Gastroenterology, 2001
Recent studies have shown that many patients use acid suppression medications after antireflux surgery. The aim of this study was to determine the frequency of gastroesophageal reflux disease in a cohort of surgically treated patients with postoperative symptoms and a high prevalence of acid suppression medication use. The study group consisted of 86 patients who had symptoms following Nissen fundoplication that were sufficient to merit evaluation with 24-hour distal esophageal pH monitoring. All completed a detailed symptom questionnaire. The mean postoperative follow-up period was 28 months (median 18 months). Thirty-seven patients (43%) were taking acid suppression medications after fundoplication. Only 23% (20 of 86) of all the patients and only 24% (9 of 37) of those taking acid suppression medications had abnormal esophageal acid exposure on the 24-hour pH study. Heartburn and regurgitation were the only symptoms that were significantly associated with an abnormal pH study. Endoscopic assessment of the fundoplication was the most significant factor associated with an abnormal pH study. Multivariable logistic regression analysis showed that patients with a disrupted, abnormally positioned fundoplication had a 52.6 times increased risk of abnormal esophageal acid exposure.

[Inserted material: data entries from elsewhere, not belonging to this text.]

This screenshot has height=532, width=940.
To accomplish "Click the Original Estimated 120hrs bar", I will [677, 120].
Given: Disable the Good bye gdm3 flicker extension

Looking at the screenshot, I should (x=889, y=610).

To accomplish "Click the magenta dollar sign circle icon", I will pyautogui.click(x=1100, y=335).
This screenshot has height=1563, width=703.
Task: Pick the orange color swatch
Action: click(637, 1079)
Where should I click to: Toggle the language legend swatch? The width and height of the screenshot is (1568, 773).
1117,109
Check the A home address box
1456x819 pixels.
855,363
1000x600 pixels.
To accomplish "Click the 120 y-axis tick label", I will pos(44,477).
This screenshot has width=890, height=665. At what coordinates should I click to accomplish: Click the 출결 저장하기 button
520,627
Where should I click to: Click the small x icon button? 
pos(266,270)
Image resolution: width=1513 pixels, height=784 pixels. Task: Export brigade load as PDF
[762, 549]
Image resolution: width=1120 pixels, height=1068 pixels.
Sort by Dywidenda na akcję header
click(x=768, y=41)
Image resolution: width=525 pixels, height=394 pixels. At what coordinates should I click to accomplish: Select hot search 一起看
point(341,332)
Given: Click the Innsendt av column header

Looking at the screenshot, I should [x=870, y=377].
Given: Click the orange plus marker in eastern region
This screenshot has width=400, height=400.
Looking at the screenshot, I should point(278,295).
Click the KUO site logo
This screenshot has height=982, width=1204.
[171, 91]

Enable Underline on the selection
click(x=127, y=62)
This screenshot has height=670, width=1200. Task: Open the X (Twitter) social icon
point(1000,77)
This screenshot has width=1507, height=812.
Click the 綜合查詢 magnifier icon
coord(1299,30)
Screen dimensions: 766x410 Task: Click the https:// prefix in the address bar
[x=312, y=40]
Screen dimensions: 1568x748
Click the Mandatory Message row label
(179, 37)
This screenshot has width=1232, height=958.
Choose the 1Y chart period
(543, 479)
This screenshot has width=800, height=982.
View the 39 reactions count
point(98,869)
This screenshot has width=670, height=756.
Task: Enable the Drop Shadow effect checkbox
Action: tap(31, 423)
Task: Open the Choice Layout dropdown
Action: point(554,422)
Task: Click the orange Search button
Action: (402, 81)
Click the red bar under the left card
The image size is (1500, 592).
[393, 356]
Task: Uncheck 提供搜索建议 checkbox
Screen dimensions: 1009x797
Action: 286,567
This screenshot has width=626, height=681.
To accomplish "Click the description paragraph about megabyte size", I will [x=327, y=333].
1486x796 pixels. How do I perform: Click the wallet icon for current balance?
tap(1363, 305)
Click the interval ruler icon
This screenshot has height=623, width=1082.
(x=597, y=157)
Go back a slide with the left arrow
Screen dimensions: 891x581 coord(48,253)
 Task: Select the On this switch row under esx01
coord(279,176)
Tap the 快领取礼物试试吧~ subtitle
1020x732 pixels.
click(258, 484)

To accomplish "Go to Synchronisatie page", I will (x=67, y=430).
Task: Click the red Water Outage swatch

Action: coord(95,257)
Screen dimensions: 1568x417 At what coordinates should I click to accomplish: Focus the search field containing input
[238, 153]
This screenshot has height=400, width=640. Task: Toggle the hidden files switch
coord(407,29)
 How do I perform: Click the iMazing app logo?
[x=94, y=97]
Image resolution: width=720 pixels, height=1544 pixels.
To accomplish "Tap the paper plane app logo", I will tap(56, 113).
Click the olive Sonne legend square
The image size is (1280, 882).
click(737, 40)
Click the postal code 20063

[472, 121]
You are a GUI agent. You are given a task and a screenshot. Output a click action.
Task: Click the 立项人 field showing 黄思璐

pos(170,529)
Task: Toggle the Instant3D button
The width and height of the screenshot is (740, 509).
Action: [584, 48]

Most patients who use acid suppression medications after antireflux surgery do not have abnormal esophageal acid exposure, and the use of these medications is thus often inappropriate. Because of the limited predictive power of symptoms, objective evidence of reflux disease should be obtained before prescribing acid suppression medication for patients who have undergone antireflux surgery. ( J G ASTROINTEST S URG 2002;6:3-10.)